**Task requirements**:
Could you copy every line of the data that contains "will"?
◆ ◆ ◆ ◆
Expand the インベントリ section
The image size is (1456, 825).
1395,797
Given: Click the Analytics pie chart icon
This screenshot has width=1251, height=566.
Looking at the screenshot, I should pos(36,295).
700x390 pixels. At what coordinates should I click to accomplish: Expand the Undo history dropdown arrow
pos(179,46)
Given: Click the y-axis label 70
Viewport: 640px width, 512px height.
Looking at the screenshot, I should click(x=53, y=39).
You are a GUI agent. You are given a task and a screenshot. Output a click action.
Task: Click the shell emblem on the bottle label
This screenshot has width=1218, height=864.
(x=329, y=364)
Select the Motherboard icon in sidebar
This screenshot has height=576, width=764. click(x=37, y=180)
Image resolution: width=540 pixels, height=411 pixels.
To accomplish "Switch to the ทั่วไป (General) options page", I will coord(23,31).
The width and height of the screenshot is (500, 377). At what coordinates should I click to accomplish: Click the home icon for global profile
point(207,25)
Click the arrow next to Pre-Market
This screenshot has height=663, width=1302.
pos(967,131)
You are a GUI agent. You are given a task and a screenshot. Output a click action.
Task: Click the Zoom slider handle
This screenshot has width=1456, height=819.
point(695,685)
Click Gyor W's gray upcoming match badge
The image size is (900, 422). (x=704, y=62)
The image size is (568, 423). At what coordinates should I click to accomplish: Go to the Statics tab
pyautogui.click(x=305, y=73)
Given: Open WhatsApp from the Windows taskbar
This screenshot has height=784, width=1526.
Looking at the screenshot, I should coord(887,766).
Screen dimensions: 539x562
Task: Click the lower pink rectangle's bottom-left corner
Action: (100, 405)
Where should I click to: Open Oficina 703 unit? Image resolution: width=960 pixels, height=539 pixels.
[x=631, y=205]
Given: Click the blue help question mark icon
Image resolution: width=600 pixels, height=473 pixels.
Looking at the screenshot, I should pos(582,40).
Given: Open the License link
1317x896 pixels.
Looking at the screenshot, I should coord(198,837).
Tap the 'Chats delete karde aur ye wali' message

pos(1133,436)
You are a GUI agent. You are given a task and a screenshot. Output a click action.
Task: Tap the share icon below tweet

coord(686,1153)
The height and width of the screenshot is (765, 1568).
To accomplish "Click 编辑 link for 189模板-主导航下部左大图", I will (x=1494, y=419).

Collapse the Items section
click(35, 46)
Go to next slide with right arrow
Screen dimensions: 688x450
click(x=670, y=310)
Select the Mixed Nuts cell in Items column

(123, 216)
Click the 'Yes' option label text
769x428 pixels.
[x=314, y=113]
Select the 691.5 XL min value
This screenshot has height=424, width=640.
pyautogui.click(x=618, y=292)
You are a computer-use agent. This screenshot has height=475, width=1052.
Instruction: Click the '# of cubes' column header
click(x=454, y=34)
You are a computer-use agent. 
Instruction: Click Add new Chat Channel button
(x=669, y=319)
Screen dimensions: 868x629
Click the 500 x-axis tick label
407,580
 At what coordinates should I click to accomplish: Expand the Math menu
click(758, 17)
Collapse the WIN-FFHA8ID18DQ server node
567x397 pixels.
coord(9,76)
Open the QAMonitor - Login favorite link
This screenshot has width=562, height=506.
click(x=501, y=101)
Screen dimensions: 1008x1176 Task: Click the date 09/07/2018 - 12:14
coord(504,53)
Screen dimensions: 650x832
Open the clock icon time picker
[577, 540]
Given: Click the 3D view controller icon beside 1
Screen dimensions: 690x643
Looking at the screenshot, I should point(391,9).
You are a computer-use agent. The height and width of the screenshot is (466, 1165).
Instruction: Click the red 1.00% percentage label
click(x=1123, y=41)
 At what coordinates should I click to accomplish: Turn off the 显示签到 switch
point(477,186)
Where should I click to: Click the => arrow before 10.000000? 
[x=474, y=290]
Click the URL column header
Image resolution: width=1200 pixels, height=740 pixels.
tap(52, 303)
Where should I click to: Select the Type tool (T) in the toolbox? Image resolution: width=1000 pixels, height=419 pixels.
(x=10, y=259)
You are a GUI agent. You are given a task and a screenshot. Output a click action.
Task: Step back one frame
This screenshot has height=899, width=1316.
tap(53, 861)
◆ ◆ ◆ ◆
**Exercise solution**:
To accomplish "Switch to the ทั่วไป (General) options page", I will coord(23,31).
To accomplish "Click 编辑 link for 189模板-主导航下部左大图", I will (x=1494, y=419).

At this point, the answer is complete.